In the fall of 2008, multiple agencies launched Operation Black Flag, a three-and-a-half-year investigation, which began in Costa Mesa, targeting the Mexican Mafia and Forming Kaos. Agencies involved in the operation included the Santa Ana Gang Task Force, the United States Attorney for the Central District of California, the Federal Bureau of Investigation (FBI), the Bureau of Alcohol, Tobacco, Firearms and Explosives (ATF), the California Department of Corrections and Rehabilitation, the Orange County District attorney, the Costa Mesa Police Department, and the Orange County Sheriff's Department. According to the federal indictment, FK functioned as a subordinate criminal organization to the Mexican Mafia's operations in Orange County.

The investigation resulted in the arrest of 99 alleged members and associates of Mexican Mafia-affiliated gangs, with a focus on FK's narcotics and firearms trafficking operations. Five federal indictments were unsealed, among which two major Racketeer Influenced and Corrupt Organizations Act (RICO) cases: one charging 28 individuals connected to the Orange County wing of the Mexican Mafia, and another targeting 17 FK members, 11 of whom faced federal racketeering charges. This operation exposed details of FK’s hierarchical structure, territorial control, and criminal enterprises, leading to the conviction of multiple members in federal court.

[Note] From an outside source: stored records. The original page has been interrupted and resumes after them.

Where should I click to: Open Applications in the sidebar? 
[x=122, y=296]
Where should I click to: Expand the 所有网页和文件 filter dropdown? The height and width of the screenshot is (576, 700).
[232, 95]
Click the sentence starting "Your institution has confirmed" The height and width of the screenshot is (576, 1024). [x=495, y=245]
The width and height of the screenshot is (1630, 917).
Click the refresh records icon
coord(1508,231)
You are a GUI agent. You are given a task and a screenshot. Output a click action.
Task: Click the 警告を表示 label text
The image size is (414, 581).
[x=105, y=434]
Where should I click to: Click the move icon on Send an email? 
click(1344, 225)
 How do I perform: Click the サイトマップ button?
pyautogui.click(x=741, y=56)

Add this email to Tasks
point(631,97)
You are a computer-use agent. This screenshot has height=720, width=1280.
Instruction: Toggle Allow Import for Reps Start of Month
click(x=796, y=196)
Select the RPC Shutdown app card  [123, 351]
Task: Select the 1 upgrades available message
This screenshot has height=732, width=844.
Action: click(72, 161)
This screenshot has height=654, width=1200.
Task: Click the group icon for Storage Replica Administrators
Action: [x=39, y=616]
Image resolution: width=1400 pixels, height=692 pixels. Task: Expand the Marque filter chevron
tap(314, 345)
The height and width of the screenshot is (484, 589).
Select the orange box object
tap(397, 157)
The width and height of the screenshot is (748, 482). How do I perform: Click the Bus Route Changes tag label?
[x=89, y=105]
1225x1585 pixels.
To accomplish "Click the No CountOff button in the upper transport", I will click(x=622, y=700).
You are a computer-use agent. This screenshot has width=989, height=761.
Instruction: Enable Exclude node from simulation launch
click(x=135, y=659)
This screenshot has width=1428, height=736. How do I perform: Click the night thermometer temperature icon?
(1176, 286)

Forming Kaos maintains its influence in Costa Mesa's West Side through a sustained pattern of intimidation, violent assaults, and homicides against rival gangs. Among its activities, the gang aims to generate income by imposing so-called "taxes" on local drug dealers and from providing protection for ongoing drug operations. Members have been documented serving as armed security during drug transactions and engaging independently in the distribution of firearms, methamphetamine, cocaine, and heroin. The gang’s members routinely circulate weapons among themselves to enforce discipline and to facilitate retaliatory acts of violence. Numerous individuals associated with the gang have been charged and convicted of conspiracy, assault with dangerous weapons, and extortion.